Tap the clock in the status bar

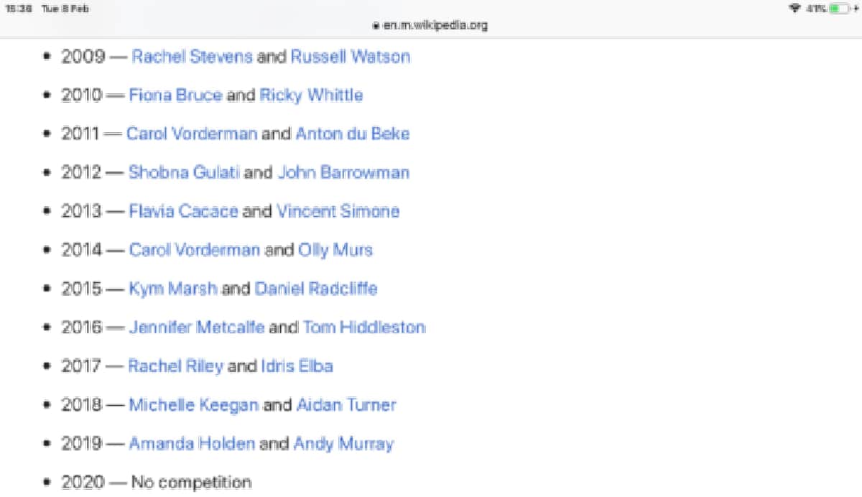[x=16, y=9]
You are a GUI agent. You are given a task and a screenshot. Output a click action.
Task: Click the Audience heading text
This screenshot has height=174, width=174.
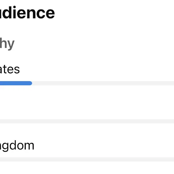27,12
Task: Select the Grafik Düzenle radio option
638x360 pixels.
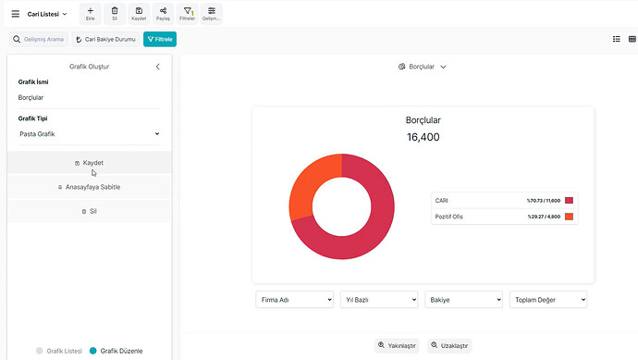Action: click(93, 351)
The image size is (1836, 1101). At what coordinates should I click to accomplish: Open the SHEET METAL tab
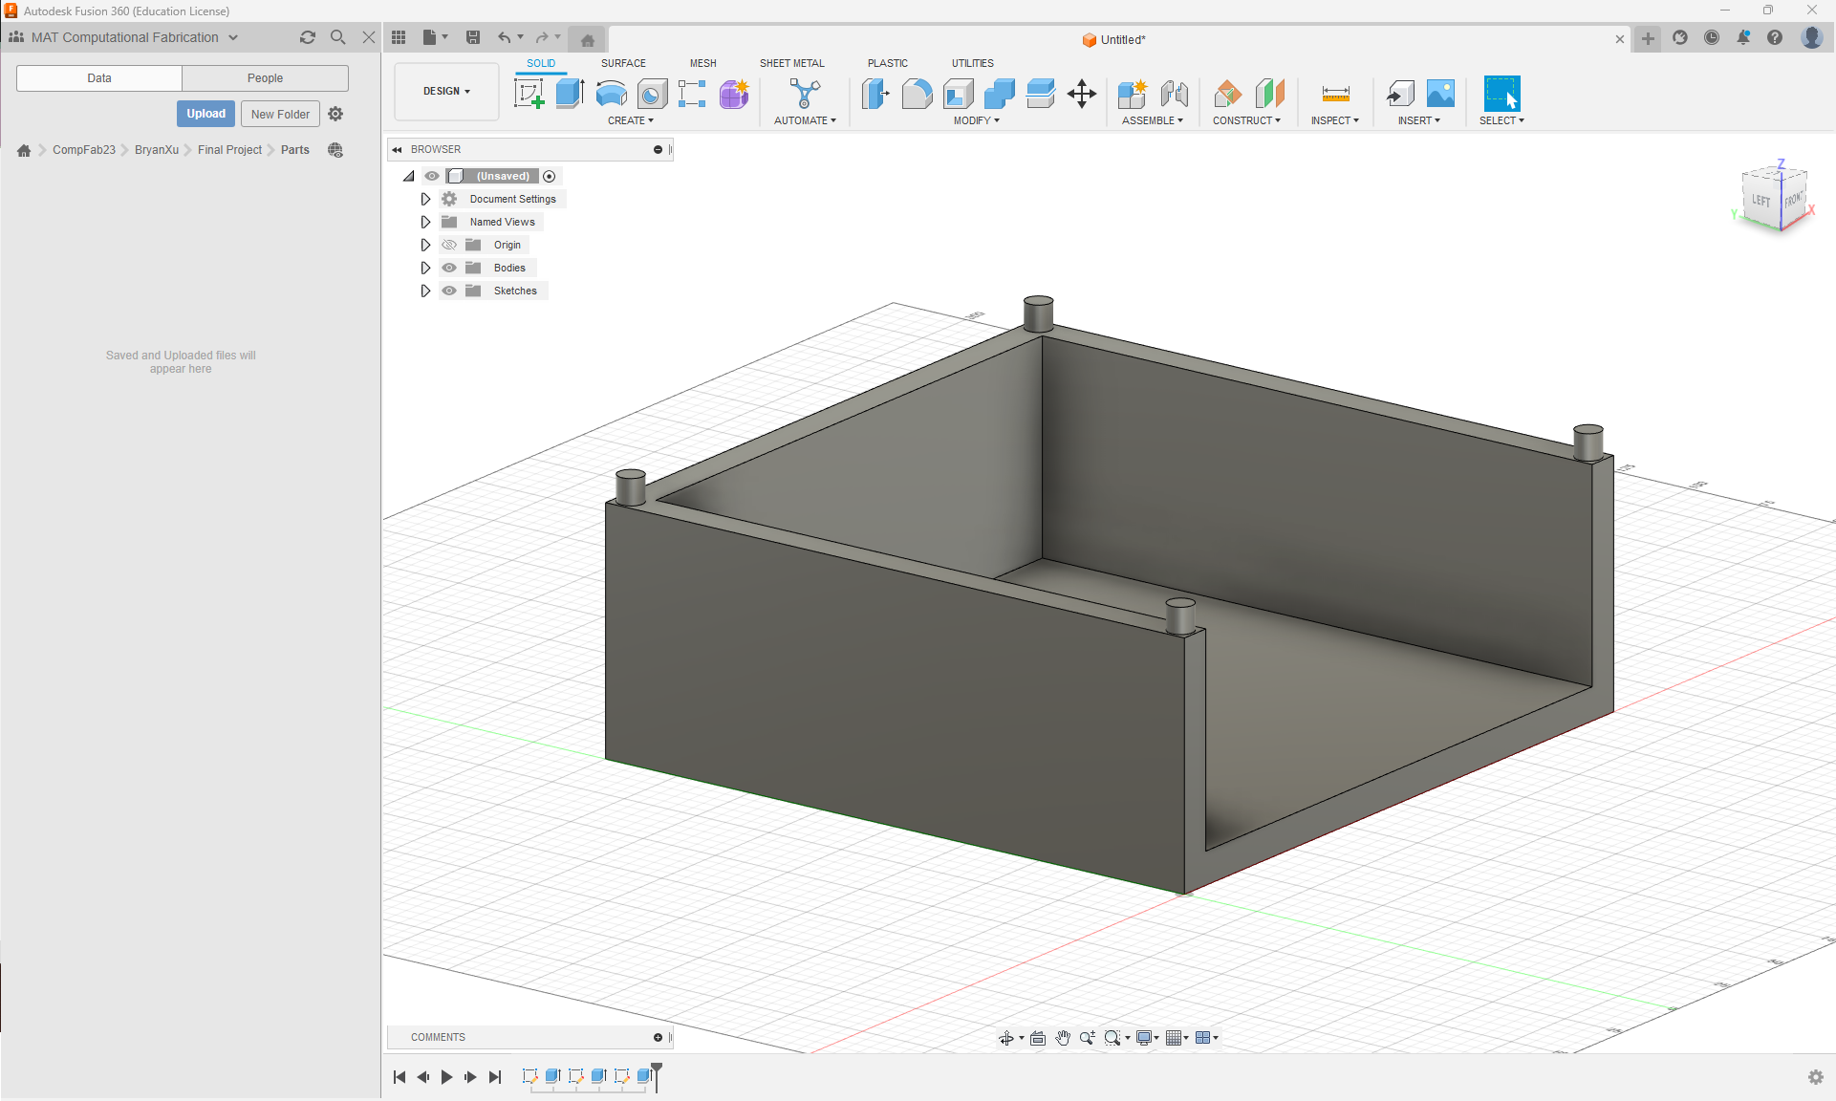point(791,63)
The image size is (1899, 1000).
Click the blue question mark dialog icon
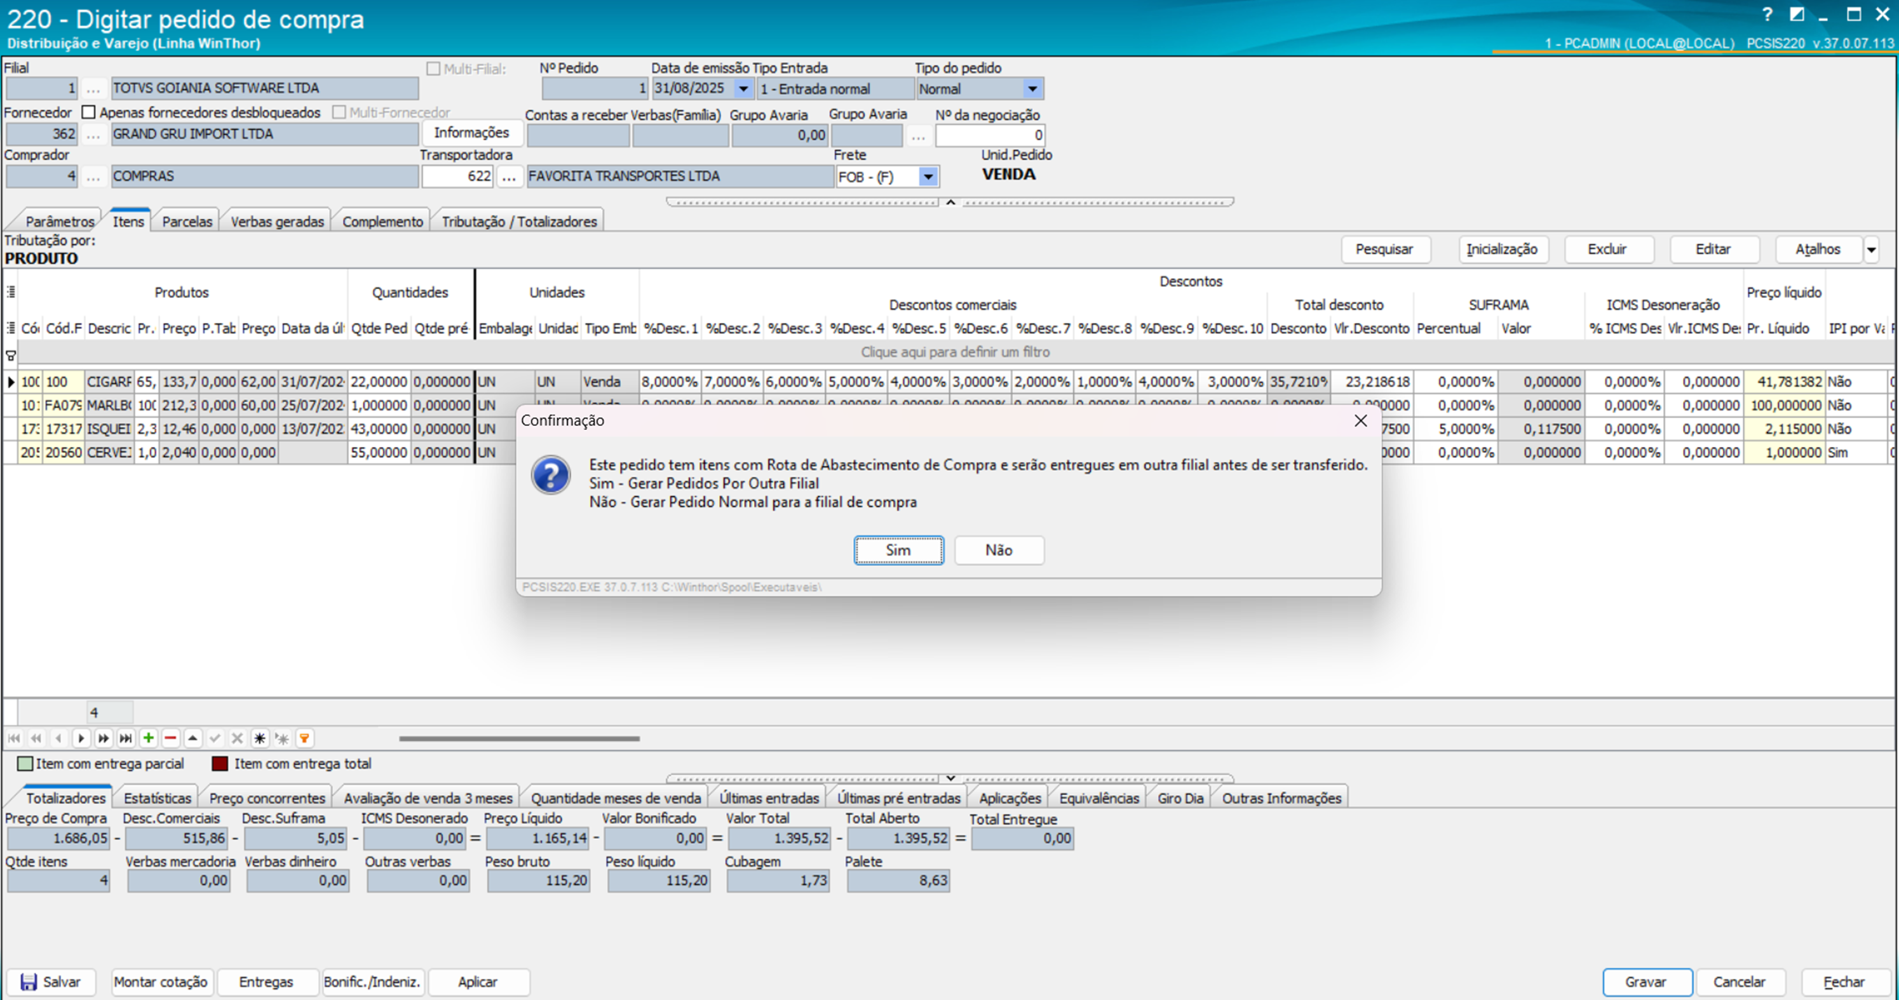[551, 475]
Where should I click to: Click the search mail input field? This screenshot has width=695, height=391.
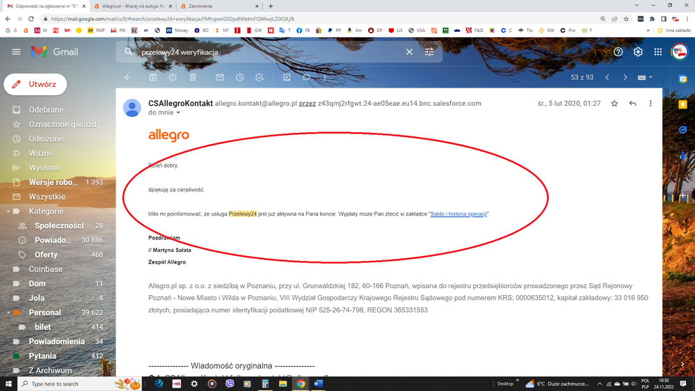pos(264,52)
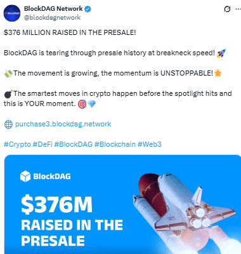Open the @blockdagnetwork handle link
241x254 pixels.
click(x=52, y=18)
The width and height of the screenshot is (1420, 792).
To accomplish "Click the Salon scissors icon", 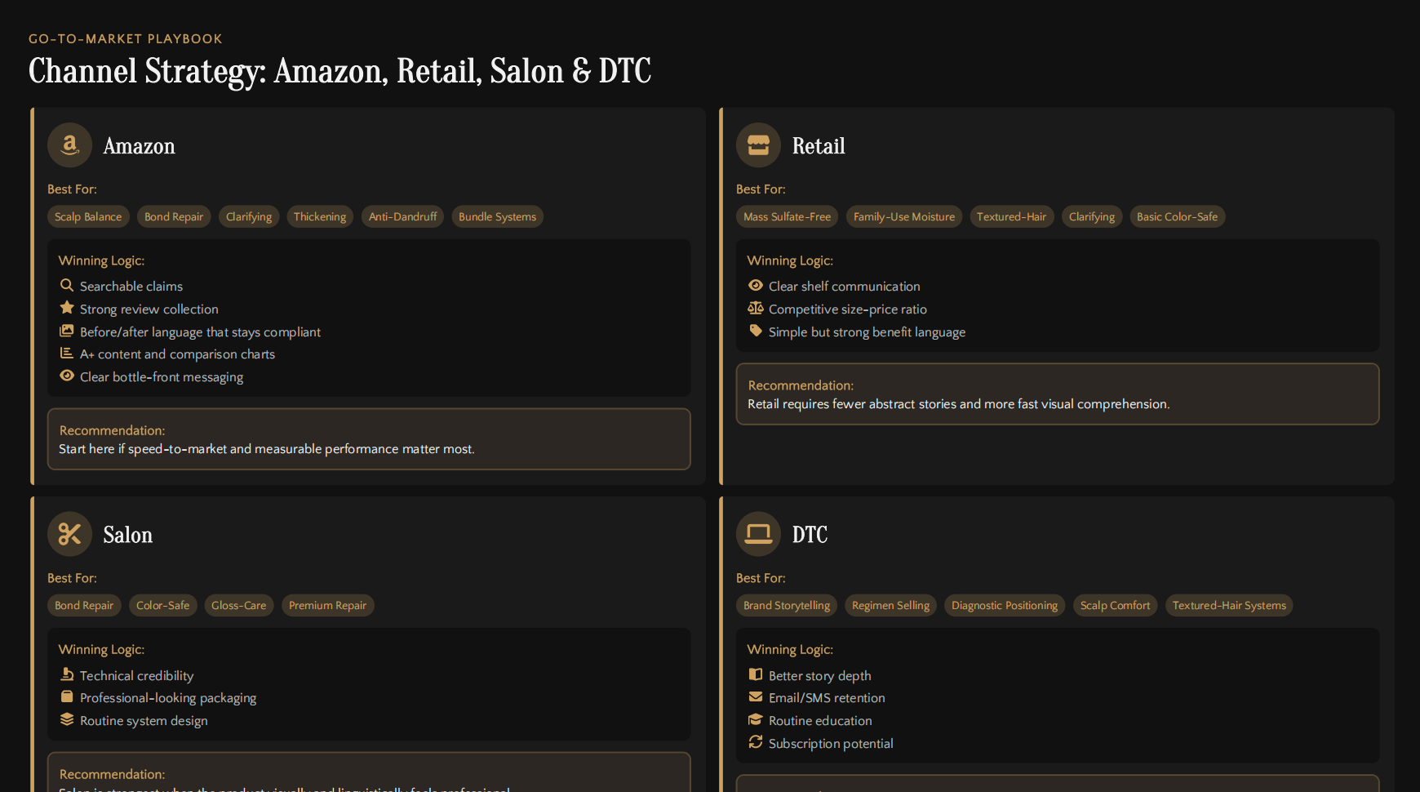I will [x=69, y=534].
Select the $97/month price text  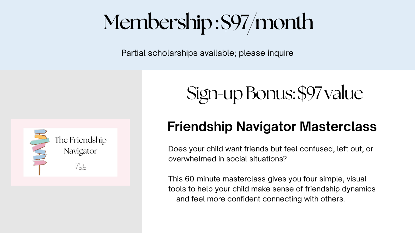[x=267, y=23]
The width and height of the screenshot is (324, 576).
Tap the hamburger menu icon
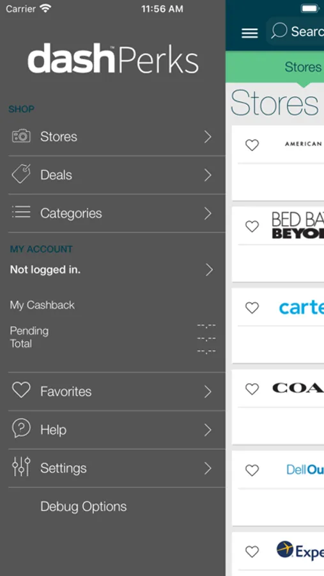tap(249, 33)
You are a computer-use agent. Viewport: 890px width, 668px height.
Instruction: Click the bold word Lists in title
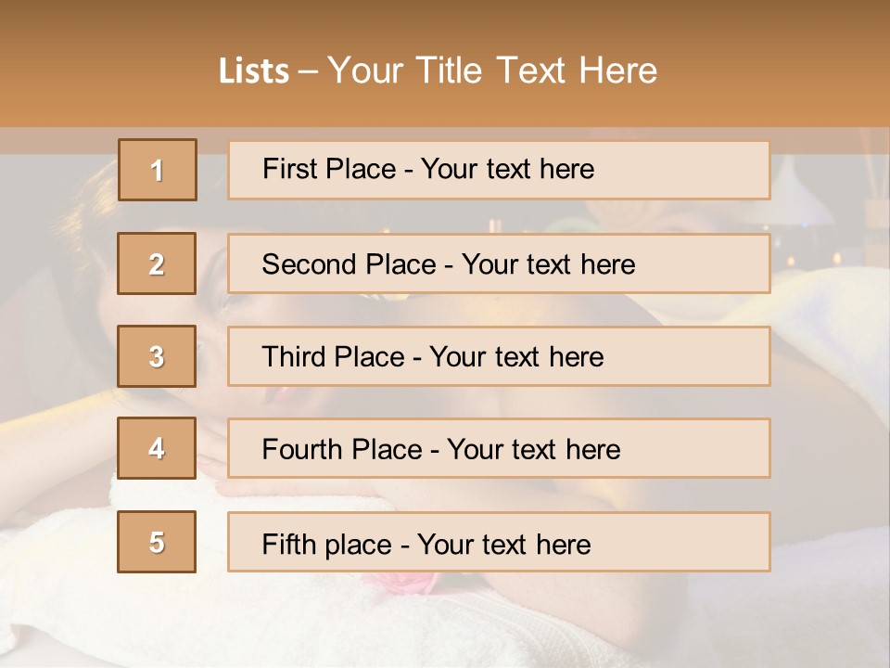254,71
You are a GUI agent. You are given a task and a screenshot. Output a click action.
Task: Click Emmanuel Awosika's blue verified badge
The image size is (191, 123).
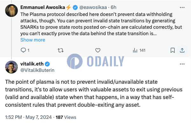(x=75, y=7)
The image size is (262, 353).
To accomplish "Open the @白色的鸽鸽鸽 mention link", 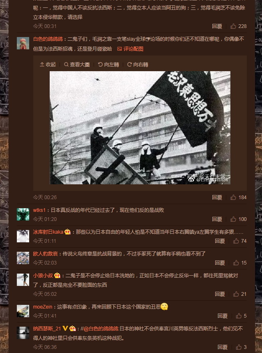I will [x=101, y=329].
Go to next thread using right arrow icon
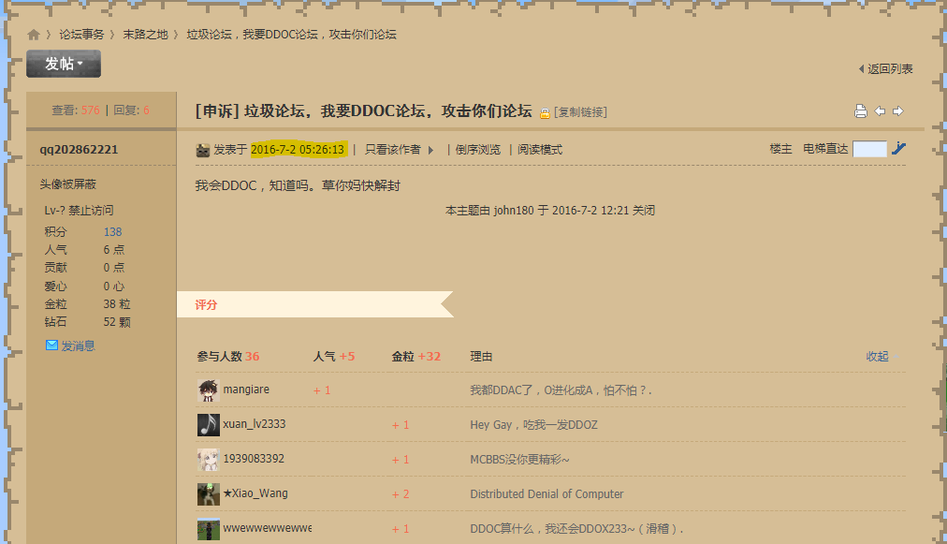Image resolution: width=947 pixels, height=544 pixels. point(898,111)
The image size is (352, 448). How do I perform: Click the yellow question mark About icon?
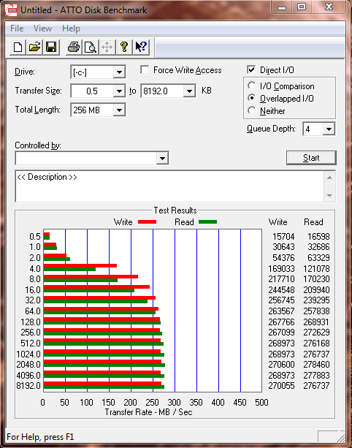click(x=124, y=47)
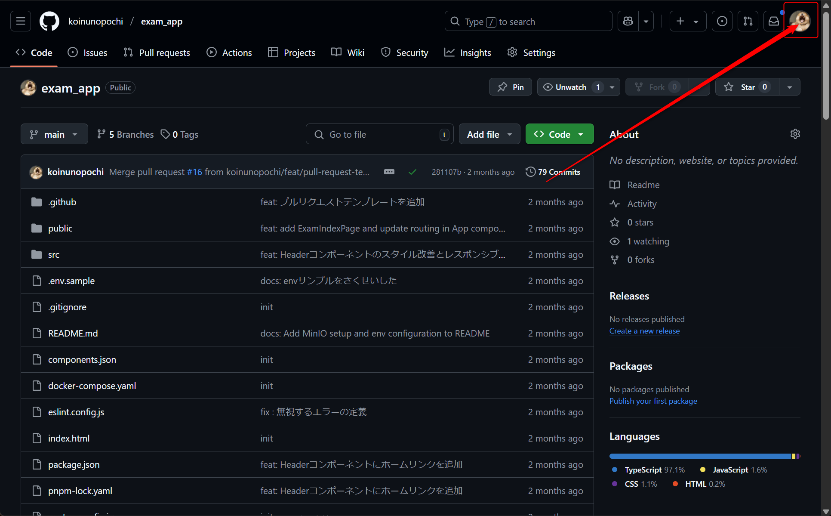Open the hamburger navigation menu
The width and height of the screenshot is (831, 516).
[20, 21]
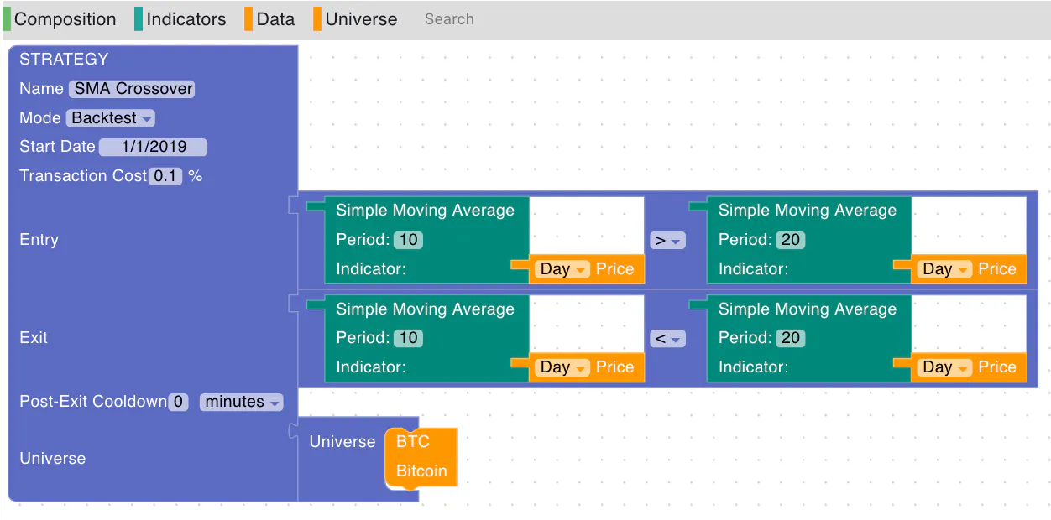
========
Task prompt: Copy out the rows word for word, beginning with the first one and stopping after the line that contains "point(791,63)". Leave the pictures out.

In response:
Tap the clock in the status bar

[x=16, y=9]
You are a GUI agent. You are given a task and a screenshot. Output a click action.
Task: Click the Audience heading text
This screenshot has height=174, width=174.
27,12
Task: Select the Grafik Düzenle radio option
638x360 pixels.
Action: click(93, 351)
The image size is (1836, 1101). At what coordinates should I click to accomplish: Open the SHEET METAL tab
point(791,63)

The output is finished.